Birincisi, Başbakan Binali Yıldırım ve MHP lideri Devlet Bahçeli'nin anlaşması sonucu başkanlık rejimi getirecek anayasa değişiklik taslağının AK Parti tarafından 10 Aralık Cumartesi günü Meclis'e sunulması idi.
İkincisi de aynı gün, bir kaç saat sonra İstanbul'daki terör eylemi oldu; dün akşam saatlerine dek öldürülen canlar 44'e ulaştı, çoğu ağır 83 insanımız hâlâ tedavi altında.
Saldırı yurt çapında şimdiye dek görüşmemiş yaygınlıkta kitlesel bir tepki, üzüntü ve öfke dalgasına yol açtı.
İnsanlar hükümetten ve Meclis'ten artık terör eylemlerinin son bulmasını talep ediyorlar.
Teröristlerin hak ettikleri cezayı alması gerektiği konusunda ezici çoğunluğun herhangi bir sorunu yok.
Sorun bu mücadelenin de kararlılıkla ama demokrasi ve hukuk devleti sınırları içinde yürütülmesi gereğinde çıkıyor.
Bu açıdan Başbakan Yıldırım'ın bugün MHP lideri Bahçeli ve CHP lideri Kemal Kılıçdaroğlu ile terörle birlikte mücadeleyi tartışmak üzere buluşması önemli; en azından demokrasi içinde mücadele umudu tükenmemiş demektir.
Diğer yandan ise şehit polislerin cenaze törenlerinden alınan canların anısına düzenlenen yürüyüşlere dek idam cezasını geri isteyen sloganlar yükseliyor.
Dün Hürriyet Facebook adresi üzerinden yapılan canlı yayında sorulan sorular ve yapılan yorumların ciddi kısmı idam üzerineydi.
Ve bunların da ciddi bir kısmı, hemen hemen aynı kelimelerle "Başkanlık gelsin, idam getirilsin, terör biter" diyordu.
Sanki 15 Temmuz ardından ilan edilen Olağanüstü Hal polis ve askere gerekli yetkiyi vermiyor da gücü elinde toplayacak Başkan gelip sorunları çözecek gibi bir algı yayılıyor.
Hatırlanacak olursa, daha İçişleri Bakanı Süleyman Soylu şehit sayısını dahi açıklamadan önce bazı kalemşörler Başkanlık gelecek dertler bitecek vaazına başlamışlardı sosyal medyada.

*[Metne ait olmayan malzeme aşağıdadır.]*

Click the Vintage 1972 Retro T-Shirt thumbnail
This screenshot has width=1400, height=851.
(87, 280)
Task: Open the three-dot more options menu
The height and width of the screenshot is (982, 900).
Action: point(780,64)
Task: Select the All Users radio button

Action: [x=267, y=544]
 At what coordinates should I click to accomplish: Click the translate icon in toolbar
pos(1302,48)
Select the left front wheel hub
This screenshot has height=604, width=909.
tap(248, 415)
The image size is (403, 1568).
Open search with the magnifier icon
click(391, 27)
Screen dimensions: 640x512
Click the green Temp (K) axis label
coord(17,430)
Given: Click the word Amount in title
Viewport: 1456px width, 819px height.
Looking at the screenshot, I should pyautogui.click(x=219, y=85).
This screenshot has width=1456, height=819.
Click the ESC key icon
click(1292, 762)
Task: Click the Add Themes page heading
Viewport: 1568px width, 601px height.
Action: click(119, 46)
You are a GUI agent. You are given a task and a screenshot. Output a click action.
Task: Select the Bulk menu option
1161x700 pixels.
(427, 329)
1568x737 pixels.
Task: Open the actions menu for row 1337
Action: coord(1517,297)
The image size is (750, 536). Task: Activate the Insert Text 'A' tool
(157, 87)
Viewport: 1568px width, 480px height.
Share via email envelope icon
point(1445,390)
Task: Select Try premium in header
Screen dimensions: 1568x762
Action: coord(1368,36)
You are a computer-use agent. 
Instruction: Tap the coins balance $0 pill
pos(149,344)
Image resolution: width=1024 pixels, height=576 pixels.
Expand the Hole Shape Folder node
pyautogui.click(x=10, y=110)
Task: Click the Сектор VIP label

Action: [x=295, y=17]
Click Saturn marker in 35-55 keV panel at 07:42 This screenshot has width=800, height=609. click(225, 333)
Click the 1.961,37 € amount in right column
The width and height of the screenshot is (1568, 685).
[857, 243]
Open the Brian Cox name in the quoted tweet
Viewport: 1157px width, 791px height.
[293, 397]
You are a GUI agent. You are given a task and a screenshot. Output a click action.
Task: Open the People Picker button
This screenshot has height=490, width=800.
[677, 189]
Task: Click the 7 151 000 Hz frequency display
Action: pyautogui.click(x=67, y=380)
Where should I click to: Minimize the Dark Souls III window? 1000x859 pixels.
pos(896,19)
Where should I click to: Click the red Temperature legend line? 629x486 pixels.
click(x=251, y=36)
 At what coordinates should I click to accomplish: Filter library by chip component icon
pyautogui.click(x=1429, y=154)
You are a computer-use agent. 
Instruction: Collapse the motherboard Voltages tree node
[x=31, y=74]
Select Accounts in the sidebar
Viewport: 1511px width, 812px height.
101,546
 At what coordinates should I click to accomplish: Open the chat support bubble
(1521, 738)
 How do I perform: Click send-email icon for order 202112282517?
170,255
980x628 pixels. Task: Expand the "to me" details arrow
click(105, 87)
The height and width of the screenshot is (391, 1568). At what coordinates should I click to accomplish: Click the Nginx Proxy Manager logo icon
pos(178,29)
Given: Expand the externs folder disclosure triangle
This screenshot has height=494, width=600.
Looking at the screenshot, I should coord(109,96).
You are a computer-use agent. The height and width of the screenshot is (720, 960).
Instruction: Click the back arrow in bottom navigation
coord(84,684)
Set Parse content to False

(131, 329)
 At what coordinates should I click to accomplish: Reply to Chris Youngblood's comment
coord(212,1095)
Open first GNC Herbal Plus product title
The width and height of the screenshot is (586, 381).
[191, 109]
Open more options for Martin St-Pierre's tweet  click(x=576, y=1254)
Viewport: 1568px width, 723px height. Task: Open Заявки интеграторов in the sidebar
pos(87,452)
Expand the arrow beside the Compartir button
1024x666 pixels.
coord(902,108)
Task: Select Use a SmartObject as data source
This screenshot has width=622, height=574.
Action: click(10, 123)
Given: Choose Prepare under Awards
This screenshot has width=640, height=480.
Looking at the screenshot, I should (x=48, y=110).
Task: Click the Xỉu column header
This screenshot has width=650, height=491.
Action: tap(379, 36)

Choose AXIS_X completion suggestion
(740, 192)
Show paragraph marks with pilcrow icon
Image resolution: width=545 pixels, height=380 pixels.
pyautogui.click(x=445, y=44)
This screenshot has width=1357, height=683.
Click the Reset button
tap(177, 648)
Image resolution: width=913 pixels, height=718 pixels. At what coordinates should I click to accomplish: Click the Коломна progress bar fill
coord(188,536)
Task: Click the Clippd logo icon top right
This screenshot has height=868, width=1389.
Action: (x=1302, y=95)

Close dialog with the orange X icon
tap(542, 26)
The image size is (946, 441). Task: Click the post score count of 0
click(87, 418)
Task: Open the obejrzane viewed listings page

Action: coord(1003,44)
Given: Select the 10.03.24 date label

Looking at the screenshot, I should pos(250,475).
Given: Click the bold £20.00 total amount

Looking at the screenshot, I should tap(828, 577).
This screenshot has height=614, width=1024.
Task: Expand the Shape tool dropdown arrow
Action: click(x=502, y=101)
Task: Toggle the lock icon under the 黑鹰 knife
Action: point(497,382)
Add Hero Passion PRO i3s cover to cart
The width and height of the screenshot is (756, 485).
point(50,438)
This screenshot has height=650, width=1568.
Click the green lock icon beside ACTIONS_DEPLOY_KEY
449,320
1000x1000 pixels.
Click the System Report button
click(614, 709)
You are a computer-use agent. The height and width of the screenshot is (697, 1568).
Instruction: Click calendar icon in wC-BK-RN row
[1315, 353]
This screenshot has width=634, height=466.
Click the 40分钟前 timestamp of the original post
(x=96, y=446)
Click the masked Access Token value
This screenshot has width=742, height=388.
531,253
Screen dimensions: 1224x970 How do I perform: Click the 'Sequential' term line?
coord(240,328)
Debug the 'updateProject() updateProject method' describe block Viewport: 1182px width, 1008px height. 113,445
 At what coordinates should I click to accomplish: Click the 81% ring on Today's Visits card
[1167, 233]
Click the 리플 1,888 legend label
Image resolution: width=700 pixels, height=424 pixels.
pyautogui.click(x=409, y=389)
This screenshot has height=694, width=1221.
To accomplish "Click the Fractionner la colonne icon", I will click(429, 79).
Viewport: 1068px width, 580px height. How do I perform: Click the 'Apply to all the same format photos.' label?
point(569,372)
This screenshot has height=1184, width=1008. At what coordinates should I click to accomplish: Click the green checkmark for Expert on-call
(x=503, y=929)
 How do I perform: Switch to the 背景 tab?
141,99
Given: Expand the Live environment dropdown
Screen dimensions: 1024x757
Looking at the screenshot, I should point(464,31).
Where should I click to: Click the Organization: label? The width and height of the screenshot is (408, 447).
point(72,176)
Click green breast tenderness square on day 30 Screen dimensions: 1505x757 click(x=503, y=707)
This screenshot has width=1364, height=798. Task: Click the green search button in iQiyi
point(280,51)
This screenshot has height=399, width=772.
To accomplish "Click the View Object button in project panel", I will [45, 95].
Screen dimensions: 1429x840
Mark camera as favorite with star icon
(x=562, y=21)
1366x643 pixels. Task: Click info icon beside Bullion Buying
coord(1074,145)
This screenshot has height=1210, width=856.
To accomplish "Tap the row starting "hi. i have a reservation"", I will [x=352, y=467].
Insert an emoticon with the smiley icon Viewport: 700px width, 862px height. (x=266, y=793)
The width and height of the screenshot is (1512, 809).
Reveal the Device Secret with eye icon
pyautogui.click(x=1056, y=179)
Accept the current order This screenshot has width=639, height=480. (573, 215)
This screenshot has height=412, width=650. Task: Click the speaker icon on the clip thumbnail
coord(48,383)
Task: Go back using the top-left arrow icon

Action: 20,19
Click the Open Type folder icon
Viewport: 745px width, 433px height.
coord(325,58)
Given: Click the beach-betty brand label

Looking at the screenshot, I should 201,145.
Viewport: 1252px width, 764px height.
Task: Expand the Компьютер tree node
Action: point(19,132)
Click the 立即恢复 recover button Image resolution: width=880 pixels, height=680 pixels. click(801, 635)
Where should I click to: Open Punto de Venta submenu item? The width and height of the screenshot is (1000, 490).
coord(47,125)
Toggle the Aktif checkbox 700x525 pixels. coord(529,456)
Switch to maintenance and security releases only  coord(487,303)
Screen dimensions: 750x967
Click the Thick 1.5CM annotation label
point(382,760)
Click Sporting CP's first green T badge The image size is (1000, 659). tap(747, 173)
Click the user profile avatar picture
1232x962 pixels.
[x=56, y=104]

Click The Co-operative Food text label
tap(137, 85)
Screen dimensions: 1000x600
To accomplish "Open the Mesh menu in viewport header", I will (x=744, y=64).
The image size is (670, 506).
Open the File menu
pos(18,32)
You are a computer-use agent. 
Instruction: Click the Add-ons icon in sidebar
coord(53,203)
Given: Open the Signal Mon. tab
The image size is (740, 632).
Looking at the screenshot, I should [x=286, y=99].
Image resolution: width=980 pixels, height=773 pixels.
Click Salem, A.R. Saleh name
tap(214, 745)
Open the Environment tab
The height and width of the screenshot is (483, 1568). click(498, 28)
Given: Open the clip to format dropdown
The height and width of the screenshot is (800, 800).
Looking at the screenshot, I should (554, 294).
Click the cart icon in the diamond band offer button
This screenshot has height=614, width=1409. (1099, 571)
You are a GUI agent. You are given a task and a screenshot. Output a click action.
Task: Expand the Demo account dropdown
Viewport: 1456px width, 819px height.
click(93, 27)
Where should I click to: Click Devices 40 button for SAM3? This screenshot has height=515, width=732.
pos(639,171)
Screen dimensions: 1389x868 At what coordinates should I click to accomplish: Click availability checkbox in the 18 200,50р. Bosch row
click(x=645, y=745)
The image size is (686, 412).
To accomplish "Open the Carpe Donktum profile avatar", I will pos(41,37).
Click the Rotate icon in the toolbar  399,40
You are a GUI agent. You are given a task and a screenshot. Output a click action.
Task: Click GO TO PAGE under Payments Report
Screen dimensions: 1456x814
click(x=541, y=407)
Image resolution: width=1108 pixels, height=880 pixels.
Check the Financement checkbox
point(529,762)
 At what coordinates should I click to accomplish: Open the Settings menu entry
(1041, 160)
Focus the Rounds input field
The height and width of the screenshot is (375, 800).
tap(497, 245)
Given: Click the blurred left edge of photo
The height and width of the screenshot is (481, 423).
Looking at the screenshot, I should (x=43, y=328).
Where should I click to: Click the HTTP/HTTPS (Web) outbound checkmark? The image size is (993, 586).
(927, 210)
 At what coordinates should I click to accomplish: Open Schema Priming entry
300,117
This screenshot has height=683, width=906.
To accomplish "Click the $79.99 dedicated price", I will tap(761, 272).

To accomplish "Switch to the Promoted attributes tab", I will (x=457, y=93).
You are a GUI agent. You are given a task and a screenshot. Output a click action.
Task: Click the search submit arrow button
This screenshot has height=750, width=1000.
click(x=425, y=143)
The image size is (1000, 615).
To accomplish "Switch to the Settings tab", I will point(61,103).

Başkanlık artık Meclis gündeminde, idam ise bütün üst perde söylemlere karşın henüz resmi politika haline gelmedi.
Ama gelmesi için çalışanlar var, Avrasya lobisi üyeleri bunlar arasında ve 10 Aralık saldırılarının bir yan ürünü olarak bu senaryolar güç kazanmışa benziyor.